▶ Zu erledigen
Aktualisiere im Textauszug die Passage, die bei „Vor den Augen“ anfängt und mit „Ansichten nicht mit.“ endet, indem du „Wunde“ durch „Lücke“ ersetzt. Gib die Passage anschließend vollständig wieder.

▶ Textauszug
^^^^^^^^
Die im Museum Wiesbaden zu besichtigenden Arbeiten überzeugen übrigens weit mehr als der Film „Fata Morgana“, den Rebecca Horn vorführen ließ, und als die „Gedichte“ genannten Tagebuchnotizen, die die Künstlerin vortrug. Grandios allerdings war die Musik,
die Hayden Chisholm (der Sohn von Rebecca Horn) und seine Formation vortrugen.

„Das Geistige in der Kunst“ heißt die große und in Teilen großartige Ausstellung, mit der sich Volker Rattemeyer als Museumsdirektor verabschiedet. In der Feierstunde jedoch war kaum Platz für das Geistige in der Kunst.

29. 9. 2010

Manchmal ist die Wirklichkeit besser als das, was in einer Ausstellung gezeigt wird. Im Frankfurter Kunstverein werden unter dem Titel Tales of Resistance and Change Werke von 13 argentinischen Künstlern präsentiert. Keine überwältigende Ausstellung, aber einige bemerkenswerte künstlerische Kommentierungen des Alltags.

Gian Paolo Minelli zeigt Großstadtporträts, in denen wir mit den Rück- und Schattenseiten der Städte (am Rande des Verfalls) konfrontiert werden. Es sind herausragende und ernüchternde Aufnahmen.

Minelli Foto Wirklichkeit 1 Wirklichkeit 2

Und doch verblassen die Großfotos, wenn man nach rechts durch eines der Fenster hinausschaut und die Brutalität der Frankfurter Wirklichkeit erblickt. Da schaut man nämlich mitten in die Abriss-Baustelle des technischen Rathauses. Im Schatten des Domes wird ein Stück in der Tat wenig schöner Nachkriegsarchitektur beseitigt, um der fragwürdigen Vision einer historischen Heile-Welt-Fassade Platz zu machen.

Vor den Augen der Kunstvereinsbesucher öffnet sich eine Wunde, die im Streit um die angemessene Architektur entstanden ist. Da kommen Minellis Ansichten nicht mit.

29. 9. 2010

Die nächste Berlin Biennale (2012) wird wieder in die Hand eines Künstlers gelegt: Berufen wurde der polnische Künstler Artur Zmijeweski, der sich bei der documenta 12 im Kulturzentrum Schlachthof mit einer eindrucksvollen und erschütternden Video-Arbeit vorgestellt hatte. Der 1966 in Warschau geborene Künstler hat sich mit Fotografie, Film, Video und Klanginstallationen befasst. Für seine Arbeit „Gesangsstunde“ hatte er mit gehörlosen und schwerhörigen Jugendlichen unter anderem eine Bachkantate einstudiert. Entstanden ist ein ergreifendes Hördokument, das sich zwischen Vollendung und Chaos bewegt. In anderen Arbeiten hat er sich intensiv mit dem Holocaust auseinandergesetzt.
^^^^^^^^
▶ Datenblock
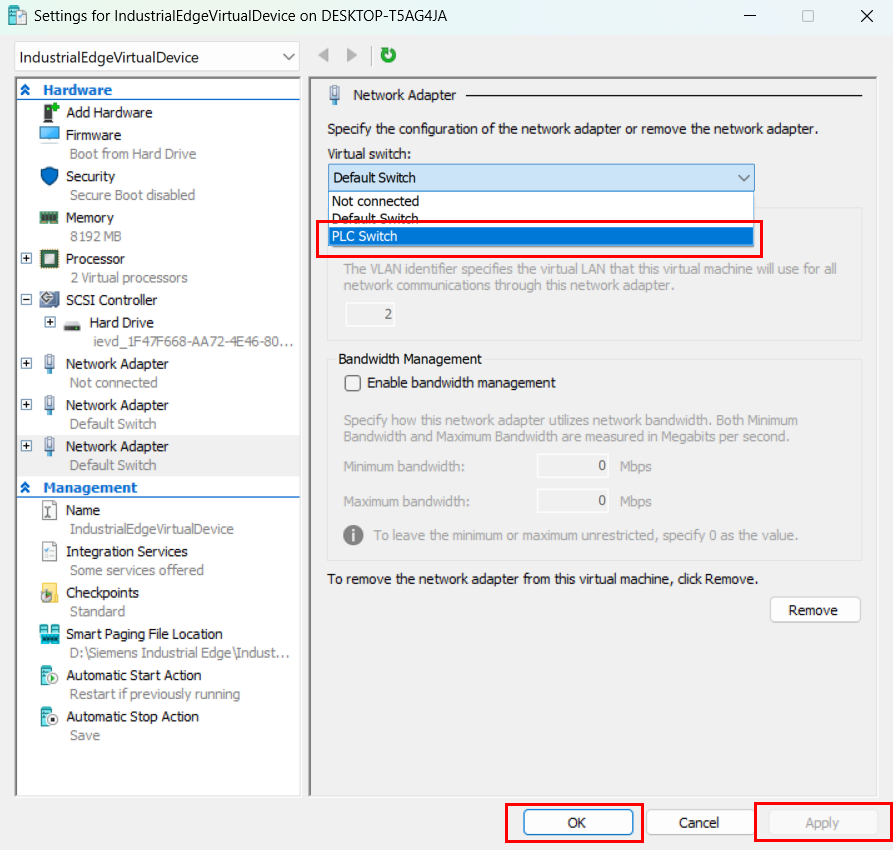This screenshot has width=893, height=850.
Task: Enable bandwidth management checkbox
Action: [x=352, y=383]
^^^^^^^^
▶ Lösung
Vor den Augen der Kunstvereinsbesucher öffnet sich eine Lücke, die im Streit um die angemessene Architektur entstanden ist. Da kommen Minellis Ansichten nicht mit.